When should you consider updating your estate plan?
If you are one of the responsible Americans who has an estate plan (over half of the population between the ages of 55 and 64 doesn't even have a will!), you should also be aware such a plan has be reviewed periodically. This is particularly true at crucial junctures in your life that may require changes in how you want your estate managed, and your assets distributed, after you die.
It is essential to have a knowledgeable estate planning attorney at your side when you originally craft your estate plan and equally important that you keep him or her apprised of any alterations in your life circumstances that may, or should, affect your original estate planning decisions.
Triggers to Reconsider the Provisions of Your Estate Plan
There are many and varied reasons your estate plan may require re-evaluation and/or change. As we all know, life is unpredictable. Unexpected occurrences, whether simple changes of circumstances (new job, a new home), or major joyous or tragic events, affect our lives and the lives of those we love. Not only is it important to review your estate plan on some type of regular schedule, it is necessary to re-evaluate it if one of the following has taken place:
- Change in marital status
- New child in the family
- Serious illness or incapacitating injury
- Substantial inheritance or other windfall
- Moving to another state where legal regulations may differ
- Buying or selling a business
- Have a change of heart regarding a beneficiary
Any circumstance that alters the constellation of your family, or affects the way it functions, is likely to require a change in your estate plan. You may have to re-evaluate asset distribution and protection, tax liability, guardianship arrangements, current feelings and intentions, arrangements for long-term healthcare, or powers of attorney.
Most life-changing events are not planned for, and a great many are totally unexpected.

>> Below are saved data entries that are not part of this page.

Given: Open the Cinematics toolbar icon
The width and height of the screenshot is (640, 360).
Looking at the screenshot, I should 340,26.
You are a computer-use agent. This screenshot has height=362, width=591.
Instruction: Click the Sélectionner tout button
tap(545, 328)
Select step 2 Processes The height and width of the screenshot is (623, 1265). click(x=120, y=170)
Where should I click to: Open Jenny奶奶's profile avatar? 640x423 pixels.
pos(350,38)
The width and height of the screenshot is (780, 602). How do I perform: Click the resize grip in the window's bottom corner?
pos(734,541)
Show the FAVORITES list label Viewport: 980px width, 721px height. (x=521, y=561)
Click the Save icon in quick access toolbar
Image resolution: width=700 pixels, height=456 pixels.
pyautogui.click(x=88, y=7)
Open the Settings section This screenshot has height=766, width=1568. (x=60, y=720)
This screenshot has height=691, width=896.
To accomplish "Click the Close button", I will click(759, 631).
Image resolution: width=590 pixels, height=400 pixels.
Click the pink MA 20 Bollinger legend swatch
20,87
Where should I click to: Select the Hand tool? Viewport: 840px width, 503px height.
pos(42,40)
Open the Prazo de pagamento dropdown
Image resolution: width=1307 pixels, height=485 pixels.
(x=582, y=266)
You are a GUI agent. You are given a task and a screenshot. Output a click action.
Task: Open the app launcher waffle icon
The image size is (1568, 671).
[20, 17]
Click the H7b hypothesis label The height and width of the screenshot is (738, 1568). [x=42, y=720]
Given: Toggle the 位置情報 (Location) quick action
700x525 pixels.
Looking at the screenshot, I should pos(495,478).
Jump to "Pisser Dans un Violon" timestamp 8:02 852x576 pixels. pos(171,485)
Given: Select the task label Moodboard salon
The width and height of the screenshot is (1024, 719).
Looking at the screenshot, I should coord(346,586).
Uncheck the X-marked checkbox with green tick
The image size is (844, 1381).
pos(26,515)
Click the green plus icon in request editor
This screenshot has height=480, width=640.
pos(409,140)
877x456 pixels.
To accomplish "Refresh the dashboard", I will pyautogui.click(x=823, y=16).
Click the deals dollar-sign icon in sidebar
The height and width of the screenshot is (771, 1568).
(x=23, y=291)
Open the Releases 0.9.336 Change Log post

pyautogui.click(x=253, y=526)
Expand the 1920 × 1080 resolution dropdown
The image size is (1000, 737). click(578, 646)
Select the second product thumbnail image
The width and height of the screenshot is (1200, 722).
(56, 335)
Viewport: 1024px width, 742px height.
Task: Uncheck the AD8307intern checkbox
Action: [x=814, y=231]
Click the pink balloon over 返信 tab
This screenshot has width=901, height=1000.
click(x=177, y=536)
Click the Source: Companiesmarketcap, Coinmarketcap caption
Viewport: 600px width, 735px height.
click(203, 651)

This is why it is important to have a highly skilled, professional estate planning attorney by your side as you keep your estate plan current with your life. Marriage, divorce, remarriage, birth or adoption of a child or grandchild, a new job in a new location, a change in career, a tremendous financial burden or sudden windfall, an illness, injury or death -- any of these can impact your life tremendously. With the help of a skilled estate planning attorney, you should be prepared to alter your estate plan to coincide with the path your life has chosen to take as well as the path you chose.